* **RECORDS FOR THIS TASK**
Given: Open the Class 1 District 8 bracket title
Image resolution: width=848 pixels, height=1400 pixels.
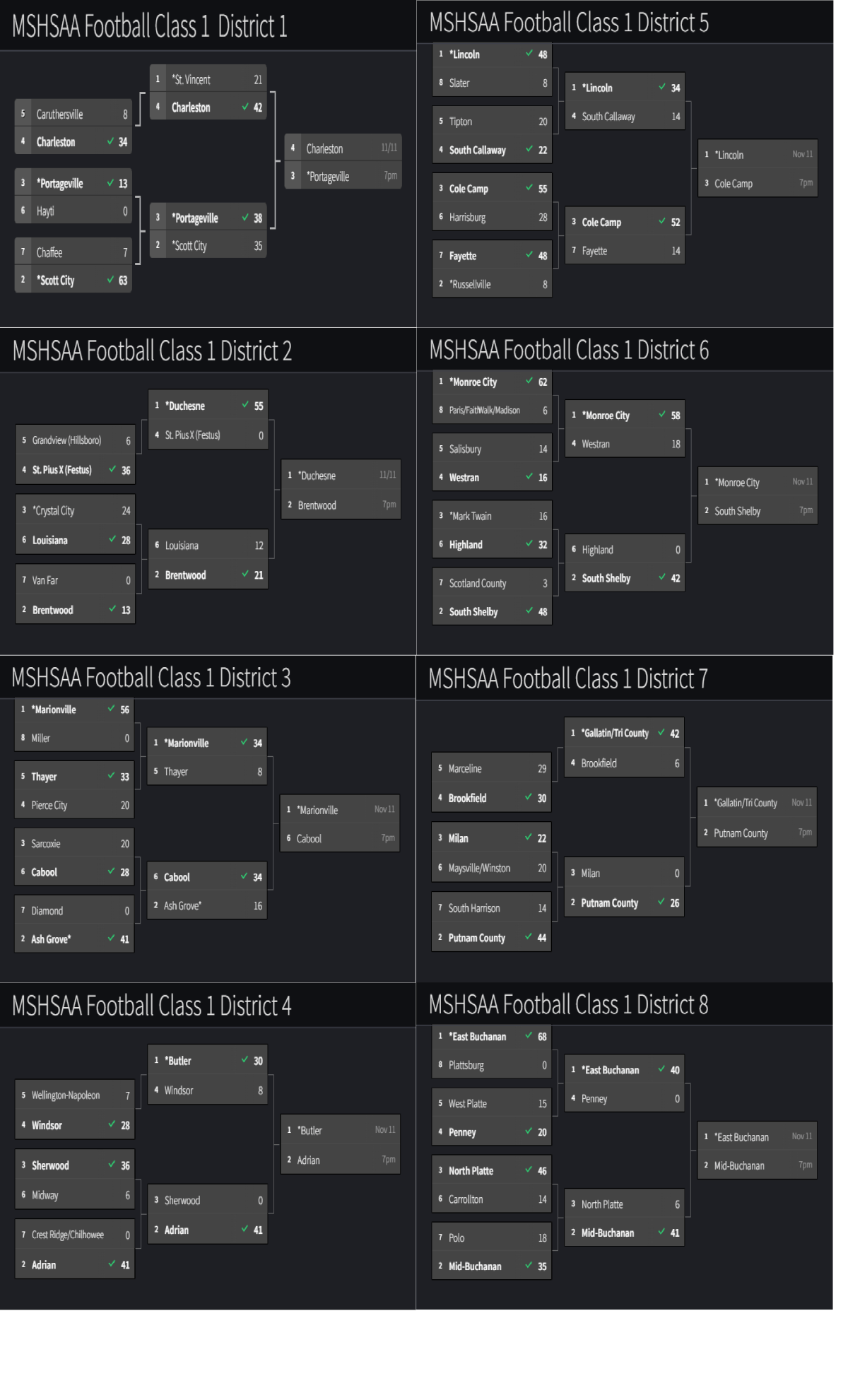Looking at the screenshot, I should click(568, 1004).
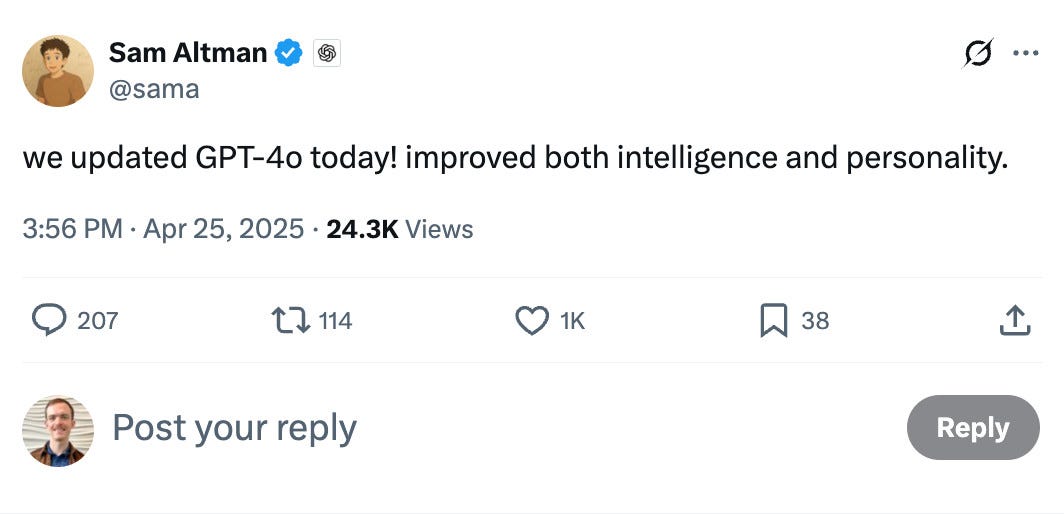
Task: Click the reply speech bubble icon
Action: coord(49,320)
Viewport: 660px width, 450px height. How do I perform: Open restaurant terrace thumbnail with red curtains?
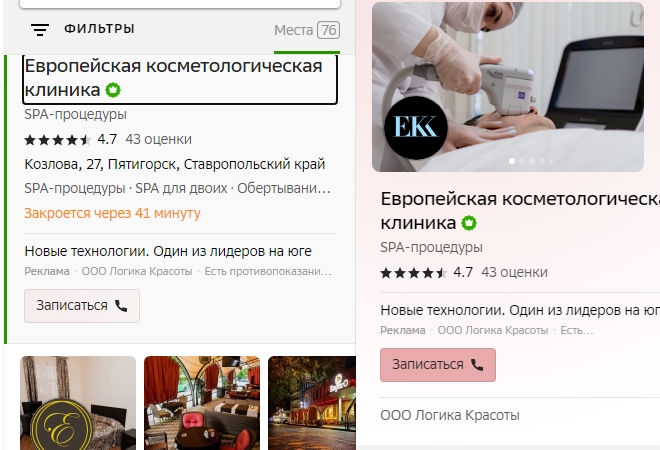click(x=202, y=403)
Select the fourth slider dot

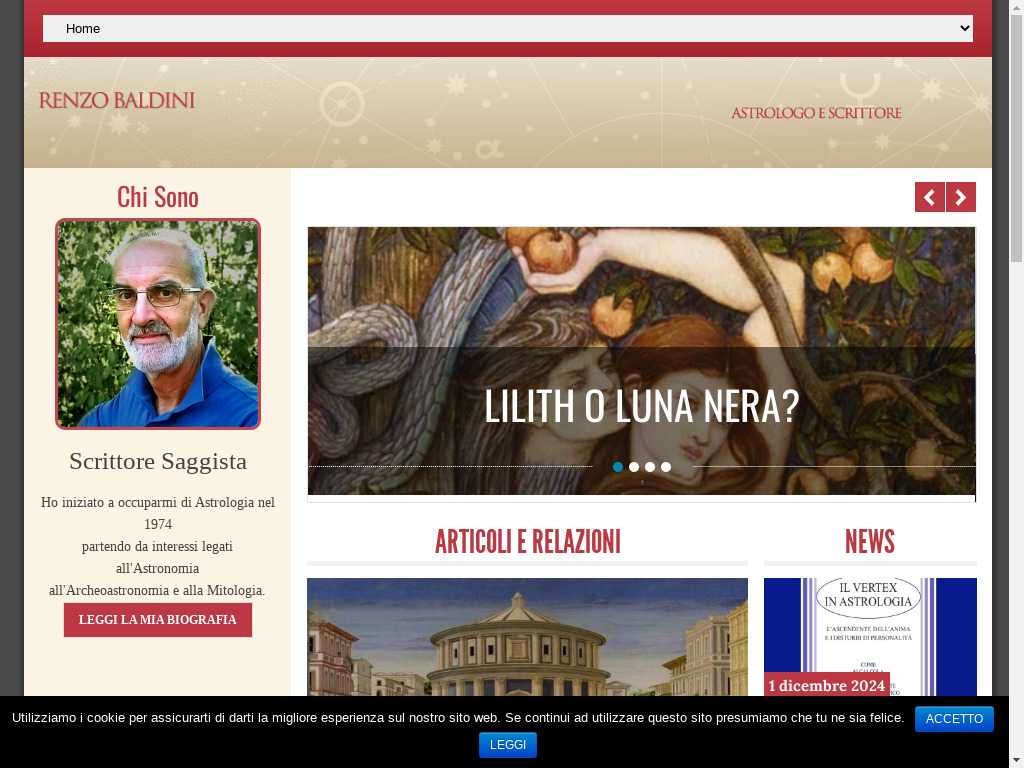(x=665, y=467)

* **WHAT TO PRODUCE**
Can you rewrite the items above as a Markdown table with the columns Number and Content, giving each non-blank line its own numbered row and leaving the pictures out?

* **COMPLETED EXERCISE**
| Number | Content |
|---|---|
| 1 | Given: Open the Class 1 District 8 bracket title |
| 2 | Image resolution: width=848 pixels, height=1400 pixels. |
| 3 | Looking at the screenshot, I should click(568, 1004). |
| 4 | Task: Click the reply speech bubble icon |
| 5 | Action: coord(49,320) |
| 6 | Viewport: 660px width, 450px height. How do I perform: Open restaurant terrace thumbnail with red curtains? |
| 7 | click(x=202, y=403) |
| 8 | Select the fourth slider dot |
| 9 | (x=665, y=467) |